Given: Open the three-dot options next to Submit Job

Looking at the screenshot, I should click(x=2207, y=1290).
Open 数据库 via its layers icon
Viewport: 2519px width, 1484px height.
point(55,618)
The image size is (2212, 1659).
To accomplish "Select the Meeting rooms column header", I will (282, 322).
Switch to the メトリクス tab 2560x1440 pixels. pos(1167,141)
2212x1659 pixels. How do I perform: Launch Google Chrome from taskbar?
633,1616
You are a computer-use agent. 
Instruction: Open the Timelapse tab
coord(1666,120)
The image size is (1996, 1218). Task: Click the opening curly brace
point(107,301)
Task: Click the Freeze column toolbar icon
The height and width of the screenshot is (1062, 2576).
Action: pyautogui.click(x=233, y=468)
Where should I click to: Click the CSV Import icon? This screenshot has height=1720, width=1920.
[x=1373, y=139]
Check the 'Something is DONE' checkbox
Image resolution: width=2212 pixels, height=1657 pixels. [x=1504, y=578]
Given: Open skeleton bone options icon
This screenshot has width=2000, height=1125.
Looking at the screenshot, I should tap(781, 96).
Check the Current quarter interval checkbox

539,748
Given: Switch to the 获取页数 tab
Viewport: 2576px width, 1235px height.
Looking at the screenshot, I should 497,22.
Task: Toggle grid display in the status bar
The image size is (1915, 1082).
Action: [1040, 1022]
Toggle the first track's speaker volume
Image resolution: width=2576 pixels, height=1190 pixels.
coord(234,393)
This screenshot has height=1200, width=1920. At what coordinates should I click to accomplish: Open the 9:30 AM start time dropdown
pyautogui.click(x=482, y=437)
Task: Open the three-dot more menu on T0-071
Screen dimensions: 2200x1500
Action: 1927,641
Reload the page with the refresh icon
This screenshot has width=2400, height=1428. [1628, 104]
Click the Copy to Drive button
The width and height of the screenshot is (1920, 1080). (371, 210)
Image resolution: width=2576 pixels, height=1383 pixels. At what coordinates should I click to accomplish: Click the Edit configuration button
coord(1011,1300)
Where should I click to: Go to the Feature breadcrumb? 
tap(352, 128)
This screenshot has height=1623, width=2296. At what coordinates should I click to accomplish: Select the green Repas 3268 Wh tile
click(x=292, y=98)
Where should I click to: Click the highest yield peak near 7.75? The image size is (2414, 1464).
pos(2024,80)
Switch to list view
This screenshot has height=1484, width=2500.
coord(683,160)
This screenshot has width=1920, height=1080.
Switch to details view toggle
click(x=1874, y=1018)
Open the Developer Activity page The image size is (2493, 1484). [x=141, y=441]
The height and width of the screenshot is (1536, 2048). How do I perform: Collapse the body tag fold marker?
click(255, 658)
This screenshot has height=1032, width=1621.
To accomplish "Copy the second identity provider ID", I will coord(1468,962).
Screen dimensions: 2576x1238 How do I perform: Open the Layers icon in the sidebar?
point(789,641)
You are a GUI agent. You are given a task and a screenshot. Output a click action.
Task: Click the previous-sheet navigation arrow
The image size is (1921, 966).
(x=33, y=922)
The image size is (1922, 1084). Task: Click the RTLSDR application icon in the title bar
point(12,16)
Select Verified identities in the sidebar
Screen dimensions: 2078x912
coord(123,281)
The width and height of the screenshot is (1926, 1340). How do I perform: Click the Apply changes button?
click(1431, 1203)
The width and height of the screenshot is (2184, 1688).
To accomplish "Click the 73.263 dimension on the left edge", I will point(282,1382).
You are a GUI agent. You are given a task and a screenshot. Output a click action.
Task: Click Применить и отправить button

· · ·

Exactly as written, transcribe every line shown above.

> **RESULT FOR THIS EXERCISE**
Given: Open the three-dot options next to Submit Job

Looking at the screenshot, I should click(x=2207, y=1290).
Open 数据库 via its layers icon
Viewport: 2519px width, 1484px height.
point(55,618)
The image size is (2212, 1659).
To accomplish "Select the Meeting rooms column header", I will (282, 322).
Switch to the メトリクス tab 2560x1440 pixels. pos(1167,141)
2212x1659 pixels. How do I perform: Launch Google Chrome from taskbar?
633,1616
You are a computer-use agent. 
Instruction: Open the Timelapse tab
coord(1666,120)
The image size is (1996, 1218). Task: Click the opening curly brace
point(107,301)
Task: Click the Freeze column toolbar icon
The height and width of the screenshot is (1062, 2576).
Action: pyautogui.click(x=233, y=468)
Where should I click to: Click the CSV Import icon? This screenshot has height=1720, width=1920.
[x=1373, y=139]
Check the 'Something is DONE' checkbox
Image resolution: width=2212 pixels, height=1657 pixels. [x=1504, y=578]
Given: Open skeleton bone options icon
This screenshot has width=2000, height=1125.
Looking at the screenshot, I should tap(781, 96).
Check the Current quarter interval checkbox

539,748
Given: Switch to the 获取页数 tab
Viewport: 2576px width, 1235px height.
Looking at the screenshot, I should 497,22.
Task: Toggle grid display in the status bar
The image size is (1915, 1082).
Action: [1040, 1022]
Toggle the first track's speaker volume
Image resolution: width=2576 pixels, height=1190 pixels.
coord(234,393)
This screenshot has height=1200, width=1920. At what coordinates should I click to accomplish: Open the 9:30 AM start time dropdown
pyautogui.click(x=482, y=437)
Task: Open the three-dot more menu on T0-071
Screen dimensions: 2200x1500
Action: 1927,641
Reload the page with the refresh icon
This screenshot has width=2400, height=1428. [1628, 104]
Click the Copy to Drive button
The width and height of the screenshot is (1920, 1080). (371, 210)
Image resolution: width=2576 pixels, height=1383 pixels. At what coordinates should I click to accomplish: Click the Edit configuration button
coord(1011,1300)
Where should I click to: Go to the Feature breadcrumb? 
tap(352, 128)
This screenshot has height=1623, width=2296. At what coordinates should I click to accomplish: Select the green Repas 3268 Wh tile
click(x=292, y=98)
Where should I click to: Click the highest yield peak near 7.75? The image size is (2414, 1464).
pos(2024,80)
Switch to list view
This screenshot has height=1484, width=2500.
coord(683,160)
This screenshot has width=1920, height=1080.
Switch to details view toggle
click(x=1874, y=1018)
Open the Developer Activity page The image size is (2493, 1484). [x=141, y=441]
The height and width of the screenshot is (1536, 2048). How do I perform: Collapse the body tag fold marker?
click(255, 658)
This screenshot has height=1032, width=1621.
To accomplish "Copy the second identity provider ID", I will coord(1468,962).
Screen dimensions: 2576x1238 How do I perform: Open the Layers icon in the sidebar?
point(789,641)
You are a GUI agent. You are given a task and a screenshot. Output a click action.
Task: Click the previous-sheet navigation arrow
The image size is (1921, 966).
(x=33, y=922)
The image size is (1922, 1084). Task: Click the RTLSDR application icon in the title bar
point(12,16)
Select Verified identities in the sidebar
Screen dimensions: 2078x912
coord(123,281)
The width and height of the screenshot is (1926, 1340). How do I perform: Click the Apply changes button?
click(1431, 1203)
The width and height of the screenshot is (2184, 1688).
To accomplish "Click the 73.263 dimension on the left edge", I will point(282,1382).
You are a GUI agent. You are given a task and a screenshot. Output a click action.
Task: Click Применить и отправить button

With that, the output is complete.